▶ [Entries supplied]
- - - -
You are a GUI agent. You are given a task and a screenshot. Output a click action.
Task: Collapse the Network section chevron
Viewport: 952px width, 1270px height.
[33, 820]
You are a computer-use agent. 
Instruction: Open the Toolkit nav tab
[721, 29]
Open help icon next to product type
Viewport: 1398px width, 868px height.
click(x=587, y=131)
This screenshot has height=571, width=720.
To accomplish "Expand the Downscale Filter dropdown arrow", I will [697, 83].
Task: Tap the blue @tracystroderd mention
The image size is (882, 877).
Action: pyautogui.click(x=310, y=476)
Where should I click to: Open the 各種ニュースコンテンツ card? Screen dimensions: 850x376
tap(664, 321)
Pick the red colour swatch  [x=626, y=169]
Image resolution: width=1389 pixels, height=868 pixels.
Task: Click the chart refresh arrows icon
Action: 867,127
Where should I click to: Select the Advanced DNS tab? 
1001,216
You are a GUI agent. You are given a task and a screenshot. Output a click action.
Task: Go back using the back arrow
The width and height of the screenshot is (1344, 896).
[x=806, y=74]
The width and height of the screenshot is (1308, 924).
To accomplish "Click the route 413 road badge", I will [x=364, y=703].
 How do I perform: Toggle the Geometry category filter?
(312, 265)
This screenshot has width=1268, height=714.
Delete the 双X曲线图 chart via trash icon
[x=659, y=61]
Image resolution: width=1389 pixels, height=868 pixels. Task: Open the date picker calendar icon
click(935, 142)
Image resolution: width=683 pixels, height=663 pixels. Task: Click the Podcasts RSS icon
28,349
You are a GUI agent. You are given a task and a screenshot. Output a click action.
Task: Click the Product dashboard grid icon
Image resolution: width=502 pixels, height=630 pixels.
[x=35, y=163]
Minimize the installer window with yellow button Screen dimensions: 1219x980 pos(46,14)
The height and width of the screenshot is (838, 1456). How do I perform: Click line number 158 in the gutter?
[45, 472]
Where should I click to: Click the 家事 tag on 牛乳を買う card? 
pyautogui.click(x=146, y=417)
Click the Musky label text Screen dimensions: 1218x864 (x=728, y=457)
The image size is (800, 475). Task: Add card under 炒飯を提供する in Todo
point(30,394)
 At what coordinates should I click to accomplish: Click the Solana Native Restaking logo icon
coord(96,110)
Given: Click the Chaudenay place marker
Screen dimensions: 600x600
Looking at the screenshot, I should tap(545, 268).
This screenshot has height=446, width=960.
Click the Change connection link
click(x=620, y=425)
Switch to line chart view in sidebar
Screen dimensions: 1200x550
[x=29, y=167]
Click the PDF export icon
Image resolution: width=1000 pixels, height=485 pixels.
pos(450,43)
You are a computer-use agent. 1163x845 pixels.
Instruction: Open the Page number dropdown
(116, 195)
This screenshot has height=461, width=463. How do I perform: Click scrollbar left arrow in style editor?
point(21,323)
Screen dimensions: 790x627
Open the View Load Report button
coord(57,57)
- - - -
▶ [Exercise brief]
Can you edit the rows from the line with "Minimize the installer" through the line with "Click the Musky" so that "gutter" becomes "margin", leaving everything else the same and giving back only those lines?

▶ [Exercise answer]
Minimize the installer window with yellow button Screen dimensions: 1219x980 pos(46,14)
The height and width of the screenshot is (838, 1456). How do I perform: Click line number 158 in the margin?
[45, 472]
Where should I click to: Click the 家事 tag on 牛乳を買う card? 
pyautogui.click(x=146, y=417)
Click the Musky label text Screen dimensions: 1218x864 (x=728, y=457)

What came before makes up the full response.